BAGHDAD: Two suicide bombers ripped through a busy market area in central Baghdad Saturday, shattering a relative lull in attacks in the capital and dampening preparations for New Year celebrations.

The bombers attacked the Al-Sinek area, killing at least 27 people and wounding 53, a police colonel said. An officer in the interior ministry and a hospital official confirmed the toll.

“Many of the victims were people from the spare parts shops in the area, they were gathered near a cart selling breakfast when the explosions went off,” said Ibrahim Mohammed Ali, who owns a nearby shop.

Torn clothes and mangled iron were strewn across the ground in pools of blood at the site of the wreckage near Rasheed street, one of the main thoroughfares in Baghdad, an AFP photographer reported.

“Twin terrorist attacks were carried out by suicide bombers in Al-Sinek neighbourhood,” an official from Baghdad operations command told AFP.

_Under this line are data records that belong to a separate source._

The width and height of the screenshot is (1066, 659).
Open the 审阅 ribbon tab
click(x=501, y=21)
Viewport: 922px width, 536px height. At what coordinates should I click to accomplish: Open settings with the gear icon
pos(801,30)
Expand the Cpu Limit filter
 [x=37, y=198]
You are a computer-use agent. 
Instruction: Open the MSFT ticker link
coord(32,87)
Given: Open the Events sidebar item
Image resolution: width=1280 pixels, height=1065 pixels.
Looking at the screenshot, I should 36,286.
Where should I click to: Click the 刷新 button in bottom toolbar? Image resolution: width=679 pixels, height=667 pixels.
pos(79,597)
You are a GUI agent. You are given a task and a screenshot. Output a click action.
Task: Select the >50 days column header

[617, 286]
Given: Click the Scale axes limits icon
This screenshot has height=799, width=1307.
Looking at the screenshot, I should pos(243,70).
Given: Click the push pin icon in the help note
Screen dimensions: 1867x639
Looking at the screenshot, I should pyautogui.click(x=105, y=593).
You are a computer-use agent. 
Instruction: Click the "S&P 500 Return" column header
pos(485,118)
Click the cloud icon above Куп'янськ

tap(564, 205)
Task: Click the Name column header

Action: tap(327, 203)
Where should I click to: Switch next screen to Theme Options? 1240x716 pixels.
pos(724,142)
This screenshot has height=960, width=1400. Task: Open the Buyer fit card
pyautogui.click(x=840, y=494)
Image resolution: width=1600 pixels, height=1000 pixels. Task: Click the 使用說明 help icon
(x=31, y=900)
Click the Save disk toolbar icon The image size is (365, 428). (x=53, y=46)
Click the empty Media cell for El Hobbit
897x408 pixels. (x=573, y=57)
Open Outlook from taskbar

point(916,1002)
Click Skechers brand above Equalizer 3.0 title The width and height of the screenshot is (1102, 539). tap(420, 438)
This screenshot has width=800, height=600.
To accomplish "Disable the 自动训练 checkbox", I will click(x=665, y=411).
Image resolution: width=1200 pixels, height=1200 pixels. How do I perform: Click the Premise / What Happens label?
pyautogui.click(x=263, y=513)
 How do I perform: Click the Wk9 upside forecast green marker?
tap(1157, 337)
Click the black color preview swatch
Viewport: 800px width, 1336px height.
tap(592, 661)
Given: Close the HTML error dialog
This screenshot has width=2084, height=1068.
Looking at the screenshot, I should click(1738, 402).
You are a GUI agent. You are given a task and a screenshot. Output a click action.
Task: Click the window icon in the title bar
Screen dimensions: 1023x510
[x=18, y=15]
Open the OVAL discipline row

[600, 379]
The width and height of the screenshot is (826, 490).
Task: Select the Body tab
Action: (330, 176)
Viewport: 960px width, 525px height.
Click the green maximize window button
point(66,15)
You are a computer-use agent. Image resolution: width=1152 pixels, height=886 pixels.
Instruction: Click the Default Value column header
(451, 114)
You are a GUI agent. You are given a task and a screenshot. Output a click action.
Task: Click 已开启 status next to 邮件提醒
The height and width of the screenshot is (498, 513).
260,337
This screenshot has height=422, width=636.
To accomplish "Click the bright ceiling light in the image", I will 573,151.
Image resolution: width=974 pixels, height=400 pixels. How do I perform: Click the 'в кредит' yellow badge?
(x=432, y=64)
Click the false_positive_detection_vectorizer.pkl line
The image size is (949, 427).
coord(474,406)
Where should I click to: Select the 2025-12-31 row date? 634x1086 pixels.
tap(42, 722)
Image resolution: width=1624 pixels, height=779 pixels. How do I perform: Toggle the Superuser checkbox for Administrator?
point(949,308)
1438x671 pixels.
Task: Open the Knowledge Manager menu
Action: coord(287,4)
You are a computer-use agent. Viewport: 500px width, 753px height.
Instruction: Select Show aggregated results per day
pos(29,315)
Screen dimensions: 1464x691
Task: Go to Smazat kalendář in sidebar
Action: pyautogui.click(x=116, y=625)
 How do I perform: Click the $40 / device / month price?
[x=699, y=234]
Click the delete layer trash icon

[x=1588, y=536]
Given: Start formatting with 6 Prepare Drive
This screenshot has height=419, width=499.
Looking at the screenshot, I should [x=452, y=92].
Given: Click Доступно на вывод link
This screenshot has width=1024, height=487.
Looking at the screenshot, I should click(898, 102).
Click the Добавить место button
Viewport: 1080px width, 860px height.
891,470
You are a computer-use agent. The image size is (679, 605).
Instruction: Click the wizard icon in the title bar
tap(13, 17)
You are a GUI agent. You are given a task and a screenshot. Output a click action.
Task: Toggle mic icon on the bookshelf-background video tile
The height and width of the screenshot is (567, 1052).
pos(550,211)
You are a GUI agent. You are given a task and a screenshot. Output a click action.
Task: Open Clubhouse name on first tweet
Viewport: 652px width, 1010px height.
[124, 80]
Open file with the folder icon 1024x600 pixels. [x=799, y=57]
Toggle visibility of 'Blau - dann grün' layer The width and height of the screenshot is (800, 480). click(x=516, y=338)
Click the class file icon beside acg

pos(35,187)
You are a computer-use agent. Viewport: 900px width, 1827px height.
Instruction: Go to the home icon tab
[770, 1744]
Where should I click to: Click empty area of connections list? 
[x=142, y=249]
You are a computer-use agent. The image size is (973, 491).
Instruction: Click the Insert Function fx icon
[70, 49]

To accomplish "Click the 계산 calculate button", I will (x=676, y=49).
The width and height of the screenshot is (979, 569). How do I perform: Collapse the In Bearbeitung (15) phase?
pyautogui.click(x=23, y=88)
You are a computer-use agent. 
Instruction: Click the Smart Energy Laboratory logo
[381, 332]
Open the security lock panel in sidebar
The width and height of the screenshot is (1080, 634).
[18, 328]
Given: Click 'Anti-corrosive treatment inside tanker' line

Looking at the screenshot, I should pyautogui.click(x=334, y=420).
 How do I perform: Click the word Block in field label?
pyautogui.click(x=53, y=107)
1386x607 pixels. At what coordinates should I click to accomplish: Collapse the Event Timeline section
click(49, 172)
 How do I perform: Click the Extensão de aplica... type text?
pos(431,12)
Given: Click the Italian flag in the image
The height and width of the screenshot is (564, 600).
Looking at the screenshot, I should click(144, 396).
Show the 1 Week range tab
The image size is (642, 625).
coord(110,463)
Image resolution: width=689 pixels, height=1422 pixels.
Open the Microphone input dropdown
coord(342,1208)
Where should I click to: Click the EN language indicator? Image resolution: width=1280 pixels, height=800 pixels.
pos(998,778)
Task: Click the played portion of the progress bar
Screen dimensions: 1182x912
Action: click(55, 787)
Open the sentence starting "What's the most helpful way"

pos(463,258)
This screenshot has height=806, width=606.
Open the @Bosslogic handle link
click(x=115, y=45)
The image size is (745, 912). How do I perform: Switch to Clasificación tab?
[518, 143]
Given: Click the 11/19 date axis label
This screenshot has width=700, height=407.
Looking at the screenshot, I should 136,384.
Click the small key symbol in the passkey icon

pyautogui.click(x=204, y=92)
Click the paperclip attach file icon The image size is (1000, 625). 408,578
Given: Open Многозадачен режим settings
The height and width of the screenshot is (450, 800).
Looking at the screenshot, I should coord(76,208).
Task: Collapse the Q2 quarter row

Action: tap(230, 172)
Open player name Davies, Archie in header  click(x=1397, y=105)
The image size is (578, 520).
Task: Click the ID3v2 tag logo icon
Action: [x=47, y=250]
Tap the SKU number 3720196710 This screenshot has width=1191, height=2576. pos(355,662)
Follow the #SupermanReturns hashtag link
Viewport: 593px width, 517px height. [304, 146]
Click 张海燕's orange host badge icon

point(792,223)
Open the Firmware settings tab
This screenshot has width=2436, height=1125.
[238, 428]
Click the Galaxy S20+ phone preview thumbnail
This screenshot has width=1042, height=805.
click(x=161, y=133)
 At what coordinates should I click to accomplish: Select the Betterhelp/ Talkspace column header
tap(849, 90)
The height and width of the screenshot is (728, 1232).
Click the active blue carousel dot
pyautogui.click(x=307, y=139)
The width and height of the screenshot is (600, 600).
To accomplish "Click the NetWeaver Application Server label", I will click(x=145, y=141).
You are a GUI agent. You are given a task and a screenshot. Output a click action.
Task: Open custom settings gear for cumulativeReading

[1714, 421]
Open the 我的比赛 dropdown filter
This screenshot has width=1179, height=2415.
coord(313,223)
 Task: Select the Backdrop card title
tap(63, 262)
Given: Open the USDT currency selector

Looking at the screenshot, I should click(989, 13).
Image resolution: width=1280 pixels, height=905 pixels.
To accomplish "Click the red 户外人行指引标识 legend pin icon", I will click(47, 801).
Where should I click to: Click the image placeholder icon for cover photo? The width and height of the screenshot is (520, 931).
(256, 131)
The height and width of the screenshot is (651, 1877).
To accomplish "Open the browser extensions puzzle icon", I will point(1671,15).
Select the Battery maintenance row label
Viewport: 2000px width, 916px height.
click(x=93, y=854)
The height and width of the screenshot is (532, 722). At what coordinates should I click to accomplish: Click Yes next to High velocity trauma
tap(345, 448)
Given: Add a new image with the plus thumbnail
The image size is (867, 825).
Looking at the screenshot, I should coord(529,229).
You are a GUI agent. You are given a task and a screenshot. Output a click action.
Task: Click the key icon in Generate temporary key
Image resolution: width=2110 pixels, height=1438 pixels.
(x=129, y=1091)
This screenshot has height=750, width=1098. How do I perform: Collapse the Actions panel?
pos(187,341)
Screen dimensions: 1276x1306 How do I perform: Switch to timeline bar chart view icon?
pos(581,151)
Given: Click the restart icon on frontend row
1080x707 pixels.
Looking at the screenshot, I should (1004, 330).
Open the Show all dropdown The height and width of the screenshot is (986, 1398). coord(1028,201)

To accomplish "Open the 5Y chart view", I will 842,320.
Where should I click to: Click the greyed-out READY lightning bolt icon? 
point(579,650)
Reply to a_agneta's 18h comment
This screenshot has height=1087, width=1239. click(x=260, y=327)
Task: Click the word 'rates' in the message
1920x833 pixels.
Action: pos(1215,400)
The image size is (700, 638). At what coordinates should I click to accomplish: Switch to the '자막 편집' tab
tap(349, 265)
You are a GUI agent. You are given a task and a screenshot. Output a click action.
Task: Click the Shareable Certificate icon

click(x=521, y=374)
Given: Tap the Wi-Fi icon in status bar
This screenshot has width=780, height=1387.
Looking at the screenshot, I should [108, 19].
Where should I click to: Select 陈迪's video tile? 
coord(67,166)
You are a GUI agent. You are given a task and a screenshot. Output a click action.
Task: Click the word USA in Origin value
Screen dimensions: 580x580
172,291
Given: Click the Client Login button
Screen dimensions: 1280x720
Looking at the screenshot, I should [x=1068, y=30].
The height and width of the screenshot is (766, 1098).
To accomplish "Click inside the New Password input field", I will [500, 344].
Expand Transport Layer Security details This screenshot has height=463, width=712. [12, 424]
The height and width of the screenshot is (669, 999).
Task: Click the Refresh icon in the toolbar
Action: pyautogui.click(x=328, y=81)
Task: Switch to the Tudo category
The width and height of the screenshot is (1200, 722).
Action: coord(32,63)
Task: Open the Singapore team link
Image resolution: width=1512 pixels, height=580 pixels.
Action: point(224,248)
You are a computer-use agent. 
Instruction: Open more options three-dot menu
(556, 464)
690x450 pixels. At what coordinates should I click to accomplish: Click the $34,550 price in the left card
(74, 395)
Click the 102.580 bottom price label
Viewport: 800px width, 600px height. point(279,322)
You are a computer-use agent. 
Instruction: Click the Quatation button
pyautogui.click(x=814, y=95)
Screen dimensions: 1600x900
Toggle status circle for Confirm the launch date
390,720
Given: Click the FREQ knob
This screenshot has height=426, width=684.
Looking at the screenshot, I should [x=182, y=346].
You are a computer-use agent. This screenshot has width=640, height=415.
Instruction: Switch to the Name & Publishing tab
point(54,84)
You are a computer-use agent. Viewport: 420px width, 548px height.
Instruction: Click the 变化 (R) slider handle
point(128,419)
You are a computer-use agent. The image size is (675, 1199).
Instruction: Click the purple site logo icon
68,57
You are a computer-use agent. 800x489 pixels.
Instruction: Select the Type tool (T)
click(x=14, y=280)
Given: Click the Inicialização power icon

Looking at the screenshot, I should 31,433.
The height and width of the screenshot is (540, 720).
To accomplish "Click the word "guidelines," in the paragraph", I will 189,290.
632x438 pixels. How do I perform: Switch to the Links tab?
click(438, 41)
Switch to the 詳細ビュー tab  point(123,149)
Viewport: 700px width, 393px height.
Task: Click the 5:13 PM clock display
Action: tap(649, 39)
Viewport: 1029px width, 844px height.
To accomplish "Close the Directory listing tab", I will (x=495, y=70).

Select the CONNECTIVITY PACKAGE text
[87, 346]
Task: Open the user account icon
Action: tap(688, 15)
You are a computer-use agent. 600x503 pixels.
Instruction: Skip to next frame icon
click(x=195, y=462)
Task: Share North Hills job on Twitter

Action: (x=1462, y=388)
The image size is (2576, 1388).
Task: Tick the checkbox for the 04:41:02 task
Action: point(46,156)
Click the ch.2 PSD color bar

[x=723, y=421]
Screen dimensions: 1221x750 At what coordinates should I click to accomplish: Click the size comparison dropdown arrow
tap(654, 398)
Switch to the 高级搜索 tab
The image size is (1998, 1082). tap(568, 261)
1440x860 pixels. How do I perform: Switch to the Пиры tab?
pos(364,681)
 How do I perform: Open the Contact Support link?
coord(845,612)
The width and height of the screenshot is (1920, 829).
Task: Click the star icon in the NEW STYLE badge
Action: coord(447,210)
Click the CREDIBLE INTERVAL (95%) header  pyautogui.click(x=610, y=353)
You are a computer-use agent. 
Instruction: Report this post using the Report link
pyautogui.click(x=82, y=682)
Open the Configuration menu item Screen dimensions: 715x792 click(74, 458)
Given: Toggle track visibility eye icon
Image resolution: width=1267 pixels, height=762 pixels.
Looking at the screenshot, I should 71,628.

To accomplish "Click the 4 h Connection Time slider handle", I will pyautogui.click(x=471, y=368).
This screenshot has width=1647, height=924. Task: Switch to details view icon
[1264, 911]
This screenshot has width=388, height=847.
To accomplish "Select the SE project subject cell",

The targeted area is packed with shops, workshops and wholesale markets and usually teeming with delivery trucks and daily labourers unloading vans or wheeling carts around.

There was no immediate claim of responsibility for what was the deadliest attack to hit the capital since mid-October but the Islamic State jihadist group has claimed nearly all such bombings.

Baghdad has been on high alert since the start on October 17 of an offensive, Iraq’s largest military operation in years, to retake the northern jihadist stronghold of Mosul.

IS has tried to hit back with major diversionary attacks on other targets across the country but has had little success in Baghdad. Saturday’s twin bombings were the deadliest in the capital since the start of the Mosul offensive.

At least 34 people were killed when a suicide bomber blew himself up in a funeral tent in Baghdad’s Shaab area on October 15.